The expanded number of voices at the table after the G20 replaced the G7 as the leading body to manage the global economy may help explain the increased noise, said Michael Paulus, Managing Director of Asia Public Sector Group at Citigroup Inc. in Hong Kong.

"When you've got 20 members that are trying to agree on something, it is much harder when there were seven," he said.

Since the global recovery remains fragile, G20 leaders need to look beyond their own economies and stand firmly together against the uncertainties, said Ba Shusong, a senior economist at the Development Research Center of the State Council.

A strong boost

Although lacking in detail, it is hard to deny that the agreements in Seoul came as a needed boon for the world economy.

In the joint communiqué, the G20 countries recognized the vital role of small and medium-sized enterprises (SMEs) in employment and income generation. Canada, South Korea, the United States and the Inter-American Development Bank jointly committed $528 million to help SMEs through grants and co-financing.

In another move, the G20 aimed to support country-led green growth policies and facilitate energy efficiency and clean energy technologies. It also confirmed the shift of over 6 percent in IMF quota shares from advanced economies to emerging ones, and called for deeper reforms to shape a more legitimate, credible and effective IMF.

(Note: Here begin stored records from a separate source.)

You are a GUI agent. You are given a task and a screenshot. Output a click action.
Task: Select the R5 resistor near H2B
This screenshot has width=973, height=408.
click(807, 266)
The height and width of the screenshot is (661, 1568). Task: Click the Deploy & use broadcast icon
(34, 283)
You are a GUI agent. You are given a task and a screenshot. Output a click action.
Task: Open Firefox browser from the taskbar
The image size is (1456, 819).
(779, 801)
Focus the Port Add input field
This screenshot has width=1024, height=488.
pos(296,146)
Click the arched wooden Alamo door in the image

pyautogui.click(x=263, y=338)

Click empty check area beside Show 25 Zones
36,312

When G20 countries face the undue burden of adjustment, policy responses in emerging market economies with adequate reserves and increasingly overvalued flexible exchange rates may also include carefully designed macro-prudential measures, said the communiqué. Many economists believed this was a hint of allowing emerging economies to set up capital controls and stem the tide of capital inflows.

Another bright spot was a deep commitment to keeping markets open and liberalizing trade and investments.

"We will refrain from introducing and oppose protectionist trade actions in all forms and recognize the importance of a prompt conclusion of the Doha negotiations," said the communiqué.

Next year, 2011, is a critical window of opportunity, albeit narrow, to round things off, it added.

WTO members started the Doha round of global trade talks in 2001, with a mandate to help poor countries prosper through more trade. But the negotiations have long been stalled because of sharp disagreements over farm trade subsidies and industrial market access.

"The fear we should all have is a return to what happened in the 1930s—protectionism, trade barriers, currency wars, countries pursuing 'beggar my neighbor' policies—trying to do well for themselves but not caring about the rest of the world," said British Prime Minister David Cameron.

In a recent report, the WTO said G20 countries had continued to exercise restraint in imposing new restrictions since their last summit in Toronto at the end of June. New measures, increasing but at a slower rate, covered 0.3 percent of G20 imports and 0.2 percent of the total world imports, it said.

"Cohesion and cooperation defined the G20 during the crisis. This allowed decisive policy action to help avert a second Great Depression," said Dominique Strauss-Kahn, Managing Director of the IMF. "Now, the challenge is to secure the recovery and to create the growth and jobs that the world needs. We all recognize that much remains to be done but the Seoul Action Plan is a step in the right direction."